McCullough is guided by his characters’ own stories, using their preserved letters, diaries, documents, in addition to contemporary published accounts. Each comes alive and their voices are heard afresh through his profile accounting. The pioneers are thus self-presented as a people whose values manifested the values of the newly founded nation. They were a people of purpose within a country that had a purpose. They were about quality, not quantity, and (so McCullough shows us), this required grit, faith, and sacrifice by every man, woman and child: “Everyone worked, including children. It had to be so for survival” (73). Conspicuous by its absence was loafing: “loafing of almost any kind was as yet unknown.” In an age of “softness” and “snowflakes”, this stirring reminder of what our forebears endured and achieved so that we, too, might advance the quality and opportunities of life could hardly be more timely and, yet, contrasted by our own age of conspicuous consumerism and radical sense of entitlement. One reads about the centrality of faith and family on every page and wonders, where is grit, faith, and sacrifice to be found today and can the American experience survive without it as a common virtue?
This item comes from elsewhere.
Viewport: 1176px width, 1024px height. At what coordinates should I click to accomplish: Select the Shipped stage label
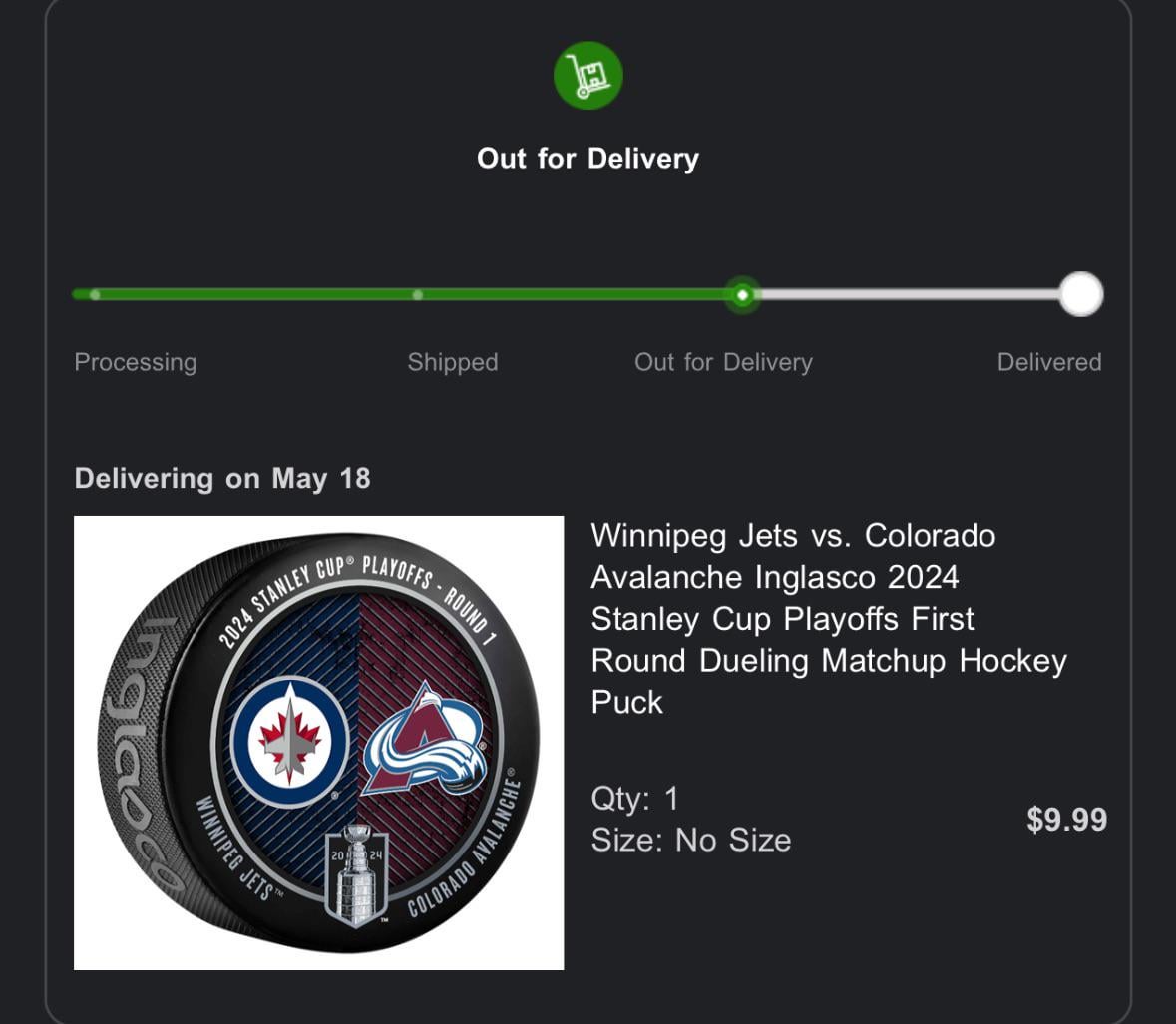(452, 362)
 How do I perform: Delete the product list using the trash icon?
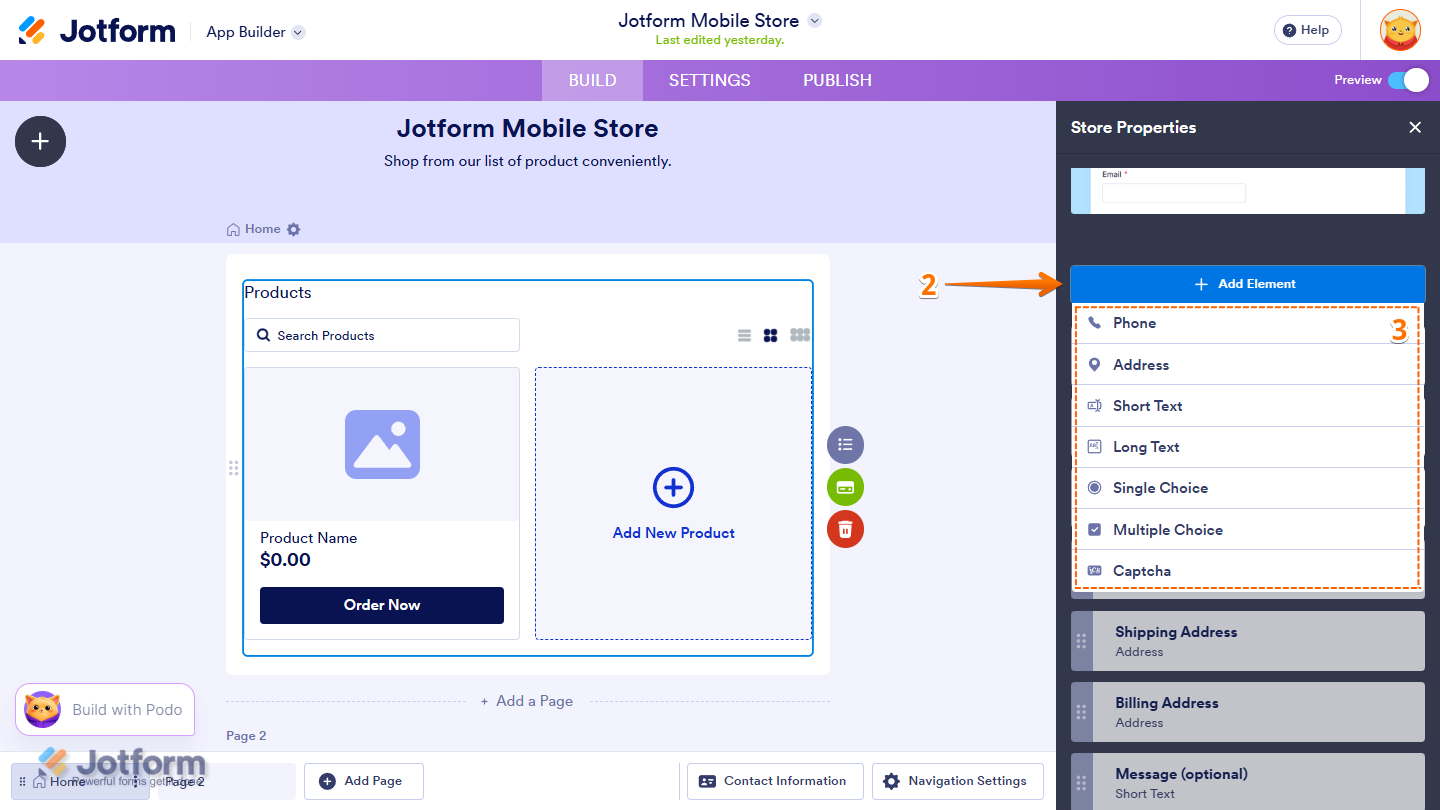tap(845, 529)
The author weaves his longitudinal account of Marietta through a compositional device reminiscent of James Michener’s Hawaii (1959) and Edward Rutherfurd’s Sarum (1987), focusing on a set of families—the Cutlers and Putnams—and tracking their multi-generational involvement in the settlement enterprise. This enterprise included harrowing accounts of kidnapping, warfare, famine, and deadly weather but no less the challenges and hardships that come with literally clearing the land and building from ground up without existing infrastructure – everything was handmade and required patience. To be sure, McCullough’s history drifts away from Marietta when retelling, especially, numerous hair-raising conflicts with the Native Americans (climaxing at the Battle of Fallen Timbers), only to return to Marietta by the end of each chapter.

Certain readers may sound a note of disappointment concerning the scope of the book. In the opening pages, McCullough hints that the story may stretch into Illinois and Indiana, perhaps Michigan or Wisconsin, but it does not. Instead, the focus is on the North Bank of the Ohio River and remains there. For it is these characters associated with Marietta in particular, characters frequently described as “patriotic”, “high-minded”, and full of “spirit” (characters so hardy that one spent the better part of year living in a hollowed-out tree trunk until he had completed a permanent domicile) that yielded the legacy of freedom, but no less so grit, faith, and sacrifice as the American ideal that was later carried into those other states. It was about these characters that George Washington said: “The settlement of Southeastern Ohio was not accidental, but the result of the careful deliberation of wise, prudent, and patriotic men” and (we might add) not a few women. The Pioneers deserves to be read by every American and would-be American who prizes those virtues on which this nation was founded and desires to see them manifest now and in perpetuity.

John Bombaro (Ph.D.) is a Programs Manager at the USMC Headquarters. He lives in Virginia with his wife and children.